On the third quarter of fiscal 2023 earnings call, D.R. Horton highlighted that the supply of both new and existing homes at affordable price points remains limited, and demographics supporting housing demand remain favorable. This tailwind has helped this homebuilder to witness net sales order growth of 37% year over year in the fiscal third quarter.

Accretive Acquisitions & Higher Land Investment: Acquisitions have been an important part of D.R. Horton’s growth strategy. The company is fast acquiring homebuilding companies in desirable markets. In June 2023, the company acquired the homebuilding operations of Truland Homes, which operates in Baldwin County, Alabama and Northwest Florida, for approximately $100 million in cash. The acquired assets include nearly about 155 homes in inventory, 620 lots and a sales order backlog of 55 homes, along with approximately 660 additional lots through land purchase contracts.

In the fiscal third quarter of 2023, the company’s homebuilding investments in lots, land and development for the quarter add up to $2.2 billion, up 25% year over year and 27% sequentially. D.R. Horton’s well-stocked supply of land, plots and homes provide it with a strong competitive position to meet the demand in future quarters, thereby growing sales and home closings.

Focus on Higher Returns: The company strategically manages the pricing, incentives and sales pace across its markets to optimize the returns on inventory investments. DHI’s ROE was 24.3% for the trailing 12-month period that ended Jun 30, 2023, and homebuilding ROI was 31.8% for the same period.

Affordable Homes: The company’s strategic shift toward more entry-level affordable homes has been paying off, with the segment experiencing strong demand and limited supply. First-time homebuyers represented 56% of its closings in third-quarter fiscal 2023. For fourth-quarter fiscal 2023 and the full fiscal year, our model predicts net sales orders to grow 44.9% to 19,676 units and 3.9% to 79,079 units, respectively, year over year.

Other Key Picks

Some other top-ranked stocks in the same space are:

Based in Los Angeles, CA, KB Home (KBH - Free Report) has been gaining from prudent growth plans, a solid existing geographic footprint and a built-to-order approach.
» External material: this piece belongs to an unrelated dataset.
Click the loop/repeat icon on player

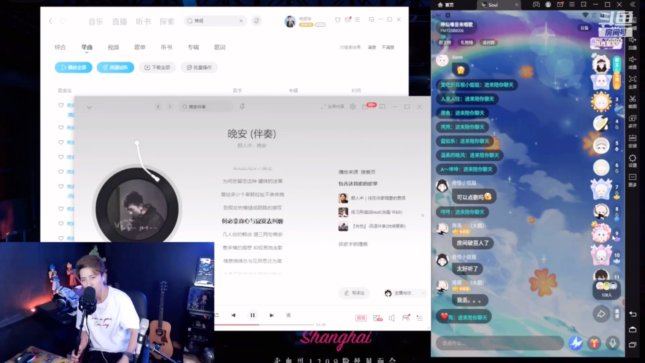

KBH currently sports a Zacks Rank #1 (Strong Buy). The Zacks Consensus Estimate for 2023 and 2024 earnings of $6.29 per share and $6.85 per share has increased 2.3% and 1.9%, respectively, over the past 30 days. Shares of the company have gained 59.2% in the past year. You can see the complete list of today’s Zacks #1 Rank stocks here.

Beazer Homes USA (BZH - Free Report) designs, builds and sells single-family homes. Shares of the company have gained 99.1% in the past year.

BZH currently sports a Zacks Rank #1. Earnings estimates for fiscal 2023 and 2024 have increased to $4.75 per share and $5.21 per share from $3.95 and $4.46, respectively, over the past 30 days.

Taylor Morrison Home Corporation’s (TMHC - Free Report) ongoing operational enhancements, acquisition synergies and robust pricing power have more than offset the inflationary pressure and delays in some closings.

TMHC currently sports a Zacks Rank #1. The Zacks Consensus Estimate for its 2023 and 2024 earnings has been upwardly revised to $7.05 per share and $7.44 per share from $6.81 and $6.89, respectively, over the past 30 days. Shares of the company have gained 69.1% in the past year.